Shortly after arriving in Panama City after a fun-filled family reunion in ATL (and convenient non-stop flight to Panama), I looked at the bright blue dot on Google Maps with complete wonder. Wow, now I could understand why Spaniards (later the French) dating back to the 1500s saw tremendous potential in Panama’s strategic location. A sliver of land connects North America and Central America to South America and truly is a central hub. I quickly began strategizing what other cities and countries I could explore as I zoomed in and out of Latin America. Bogota and Medellin have been on my radar for their innovation in design, public art, BRT transportation and housing policies. Why not hop around and get a taste over the weekends?
When I try explain to friends, family and sometimes strangers eager (slash willing) to hear about my initial plans to go on a Latin American “can’t stop won’t stop” trip that eventually turned into a Panama-only fly zone, I begin by saying, I was hooked. The seven provinces that encompass Panama are rich in culture, geography, and diversity had successfully grabbed my travel hungry attention and focused it within the country. This was in large-part due to the level of enthusiasm Panamanians shared when talking about the country’s mountains, valleys, wildlife and crystal clear beaches. Pretty soon my planning efforts were directed to hiking along La India Dormida, visiting coffee farms and rainforest trails in Boquete, Chiriqui and snorkeling with rainbow fish in San Blas.

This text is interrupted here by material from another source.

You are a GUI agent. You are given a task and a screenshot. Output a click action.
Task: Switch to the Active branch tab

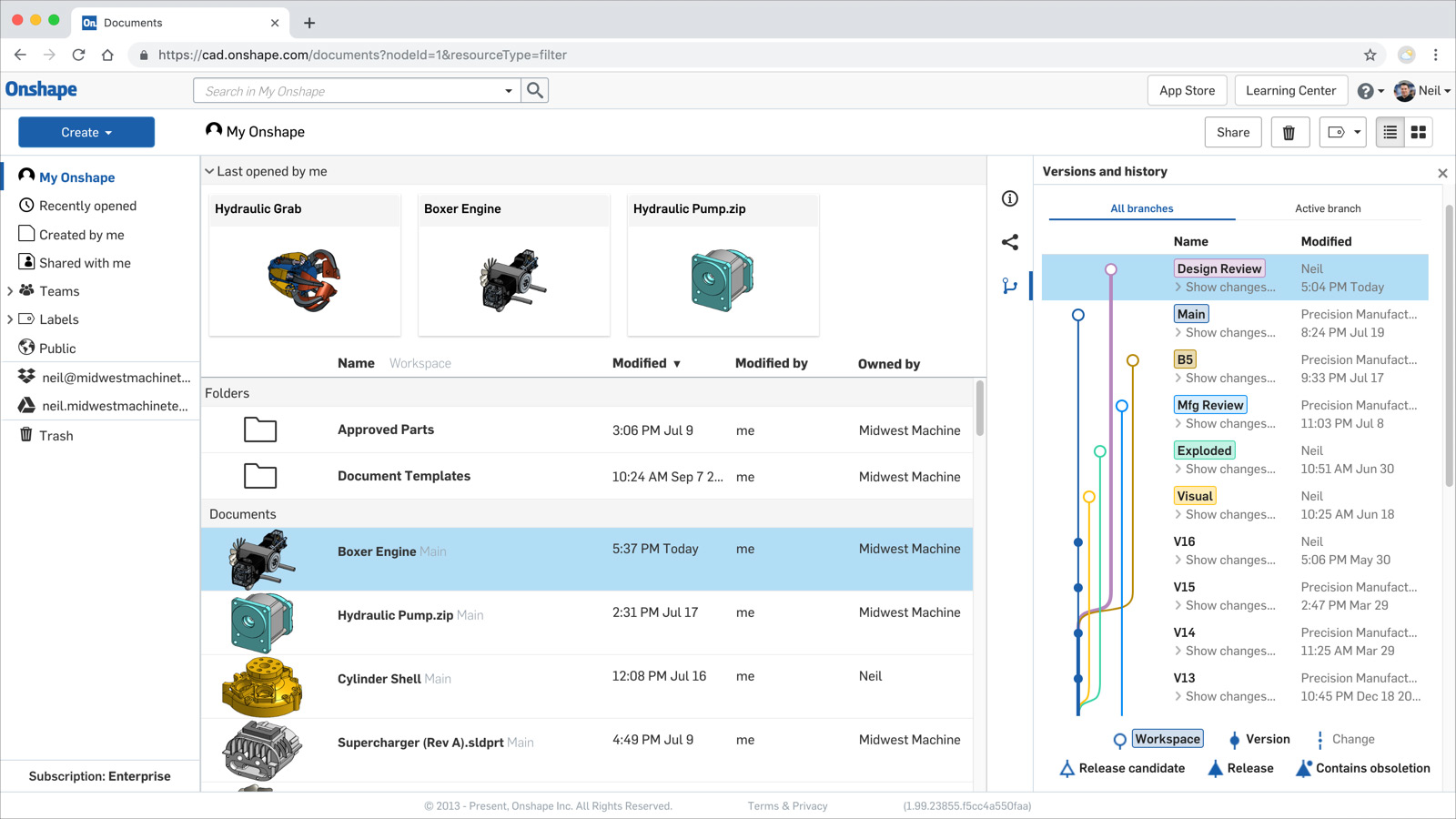pyautogui.click(x=1329, y=207)
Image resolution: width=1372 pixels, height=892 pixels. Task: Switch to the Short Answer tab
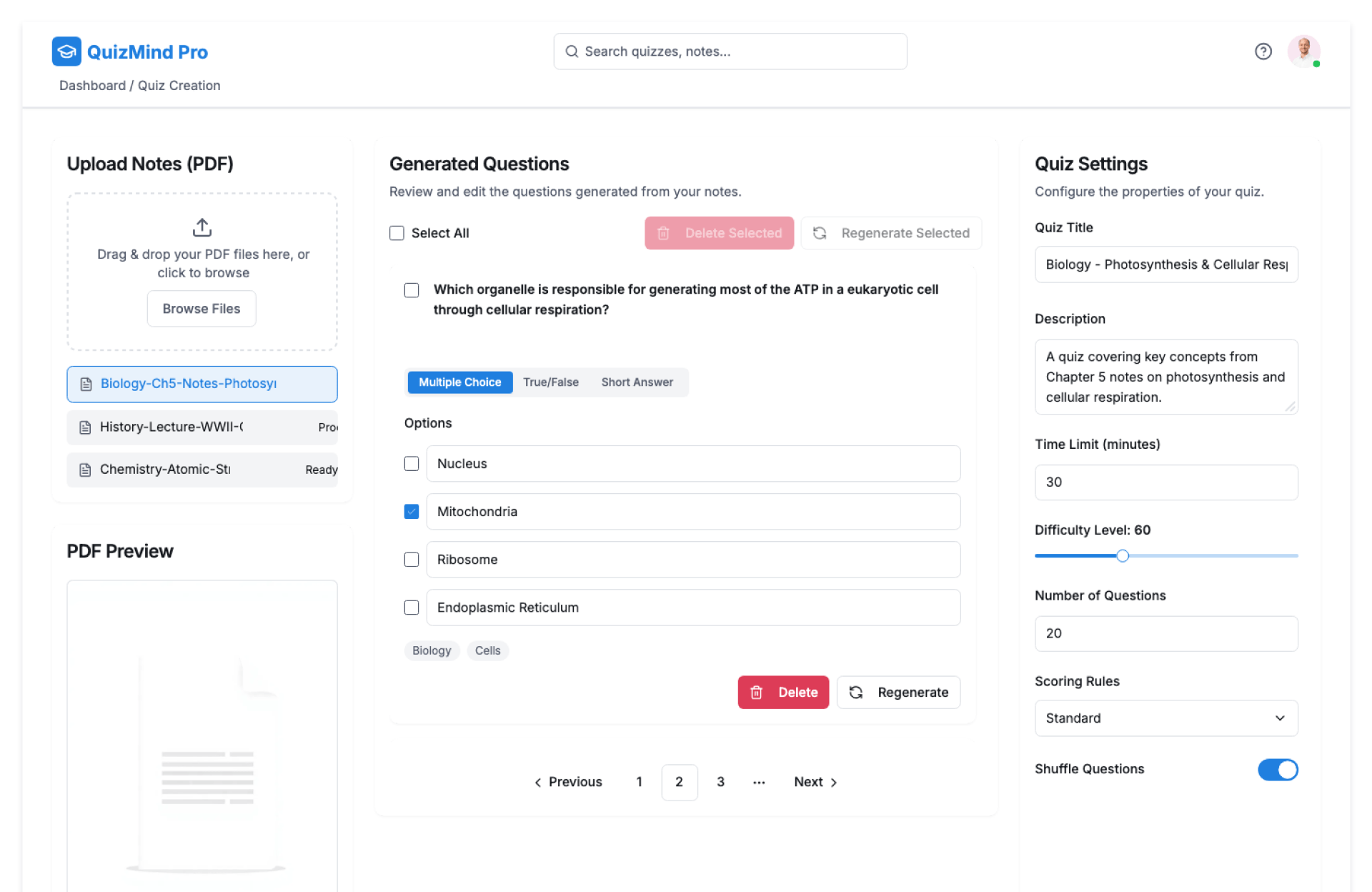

Each region represents another side and quality of Panama’s region and peoples that created a vast perspective of what this country has to offer to a visitor or local. All the beauty found in the places visited and people I met helped me understand why I had not met Panamanians before. According to the Migration Policy Institute, the United States is home to over 2.9 million Central Americans with the majority from Guatemala and El Salvador. According to my colleagues from work, if Panamanians do decide to leave for educational purposes (like most of my friends and tour guides did), they will come back to the motherland.
During the majority of my high school and college life, I held onto a strong desire to go back and live in my birth country, Venezuela. My summer was spent in a region that is geographically a stone throw away from where I grew up and part of the reason why I felt at home. Panama is now home to a growing Venezuelan population due to county’s political and economic shifts. With that in mind, I was left wondering what the future possibilities can hold for an Urban Planner dedicated to both homes- the U.S. and Latin America.